The efficacy of measuring judicial ideal points: The mis-analogy of IRTs
Introduction
Latent concepts and measurements are ubiquitous in political science, law, and economics. Because the core assumption in any paradigm of thought must be about concepts that we fundamentally cannot observe (Lakatos, 1976), such as preferences, ideology, or aptitude — there are extensive literatures devoted to how precisely we can measure their shadow on the real world, such as by observing people’s choices. Since the highly influential work of Poole and Rosenthal, 1991, Poole and Rosenthal, 2000, numerous scholars have used spatial voting models to estimate ideological preferences from roll-call votes and other choice data; these measures and models are often vital to significant swaths of the literature in American and comparative politics (Imai et al., 2016) and law.
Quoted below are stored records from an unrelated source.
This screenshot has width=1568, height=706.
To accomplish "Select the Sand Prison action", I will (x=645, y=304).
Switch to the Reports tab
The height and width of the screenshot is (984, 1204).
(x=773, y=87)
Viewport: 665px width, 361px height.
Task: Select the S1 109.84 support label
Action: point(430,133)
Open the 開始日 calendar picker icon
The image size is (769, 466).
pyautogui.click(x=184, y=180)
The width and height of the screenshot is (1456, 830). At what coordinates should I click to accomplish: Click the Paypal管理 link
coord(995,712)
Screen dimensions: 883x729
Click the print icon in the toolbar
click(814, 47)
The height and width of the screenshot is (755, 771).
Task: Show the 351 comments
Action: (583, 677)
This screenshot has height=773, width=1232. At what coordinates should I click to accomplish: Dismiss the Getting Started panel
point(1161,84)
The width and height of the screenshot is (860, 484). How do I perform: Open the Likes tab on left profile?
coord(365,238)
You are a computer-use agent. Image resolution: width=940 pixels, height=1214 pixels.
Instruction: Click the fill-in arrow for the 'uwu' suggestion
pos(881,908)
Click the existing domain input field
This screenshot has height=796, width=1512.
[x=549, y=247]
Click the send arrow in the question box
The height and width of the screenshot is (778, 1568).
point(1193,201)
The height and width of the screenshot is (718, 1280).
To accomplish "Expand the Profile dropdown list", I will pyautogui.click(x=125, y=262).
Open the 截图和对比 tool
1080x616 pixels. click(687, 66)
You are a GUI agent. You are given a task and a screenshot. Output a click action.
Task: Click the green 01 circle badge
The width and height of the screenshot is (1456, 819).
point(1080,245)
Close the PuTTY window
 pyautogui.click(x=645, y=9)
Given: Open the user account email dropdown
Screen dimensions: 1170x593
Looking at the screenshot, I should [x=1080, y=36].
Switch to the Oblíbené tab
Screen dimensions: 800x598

A widely used method to measure these latent traits is the item response theory model (IRT). These models, borrowing from literature developed in education testing and psychometrics, are a relatively fast way of fitting a latent trait model on diverse sets of choice data that arise from different choice environments. IRT methods have been applied to study: public opinion formation (Treier and Sunshine Hillygus, 2009; Tausanovitch and Warshaw, 2014), the ideology of actors in political institutions (Clinton et al., 2004; Martin and Quinn, 2002; Bonica, 2014), aggregation of expert rating models (Clinton and Lapinski, 2006; Treier and Jackman, 2008; Linzer and Staton, 2012) among many others.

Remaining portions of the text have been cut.